Г‑жа де Годвиль пришла в ярость от того, что ей не удалось добиться своего, и устроила Бомарше несколько бурных сцен, а потом попыталась привязать его к себе, всячески балуя и делая маленькие подарки: зажигалка, магическое кольцо и свой миниатюрный портрет, про который он говорил, что «на нем она так же хороша, как в минуты блаженства, хотя сама она считала себя дурнушкой». Свое письмо, в котором он благодарил ее за подарок, он закончил словами: «Знаешь ли ты эти прекрасные стихи? Думаю, знаешь, но это неважно. Они так явно соотносятся с тем, о чем я тебе говорю, что я не могу удержаться и не повторить их тебе:
Однажды, излив ту божественную жидкость,
Что является источником наших наслаждений
и дарит нам жизнь,
Ирис, сочащаяся этой чудесной влагой,
Выглядела так прелестно.
Что Амур воскликнул: „Скорее нарисуйте ее такой
Для моего храма в Пафосе“.
(2 июля 1777 года)».
Их любовная связь достигла апогея:
«Вчера гневное письмо, сегодня нежнейший гимн любви… Ты вся во власти изменчивых чувств, которые не дают тебе покоя, мне не следует искать логику в твоем поведении, а нужно принимать тебя такой, какой посылает мне тебя небо: злюкой или самим очарованием, в зависимости от момента».
Но тут вмешалась нежнейшая Тереза, она защищала свое счастье и хотела вернуть отца Евгении. Бомарше жаловался г‑же де Годвиль:
«Сердце готово выскочить у меня из груди, когда я пишу тебе это письмо. Кое‑кто, кому я не позволяю входить в мой кабинет, когда работаю, но кто частенько находит предлог, чтобы войти ко мне, застал меня за чтением твоего письма. Я бросил его под стол. „У тебя упало письмо!“ Ничего не отвечая, я наклонился и сунул письмо в тетрадь с деловыми записями, после чего я встал и заходил по комнате, чтобы скрыть краску, бросившуюся мне в лицо. Такое впечатление, что сам дьявол наводит ее на след, и мне редко удается прочесть твои письма так, чтобы мне не помешали.
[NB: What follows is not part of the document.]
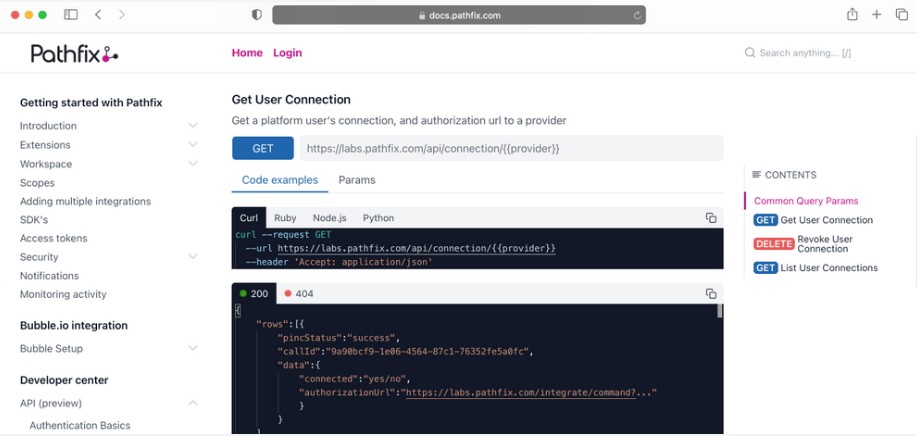917x436 pixels.
Task: Show the 404 response tab
Action: 299,294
Но что делать? Показать свою ярость – значит разбудить подозрения, которые могут лишь навредить мне, навредить нам».
Подобная осторожность была совсем не по вкусу любовнице. Она хотела единовластно владеть чувствами Бомарше, а кроме того, претендовала на его кошелек; ей вдруг срочно понадобилось 200 или 300 луидоров, то есть, по иронии судьбы, почти столько же, сколько когда‑то требовала от Бомарше советница Гёзман. Эти финансовые разборки пришлись на июль 1777 года и охладили пыл влюбленных. Затем чувства вновь взяли верх, поскольку г‑жа Годвиль и на этот раз сочла более разумным умерить свои требования. А вскоре она получила от Бомарше такое послание:
«Ты еще не знаешь, что можно написать такое письмо, в котором нежная любовница, обращаясь к своему возлюбленному, с каждой строчкой все больше обнажается. Говоря ему: „Я люблю тебя“ в первой строчке, во второй она вынимает шпильку, а в третьей развязывает ленту; в десятой она распускает шнуровку и, чувствуя нетерпение возлюбленного, желающего увидеть ее всю, в начале второй страницы сбрасывает с себя сорочку. Ты привыкла заниматься любовью только в постели. Но иногда этим весьма приятно заняться на листе бумаги. И если плотские утехи двух любовников не знают того восторга, который, заставляя сметать все препятствия и преодолевать пространство и время, влечет их друг к другу, поскольку жить без этого они уже не могут, то утехи эти ничто. Подумай сама или позволь мне тебе все объяснить, и ты меня не сможешь удержать. Твой триумф – это наслаждение. Разжигать огонь с помощью чернил и бумаги – это твое предназначение, дурочка!»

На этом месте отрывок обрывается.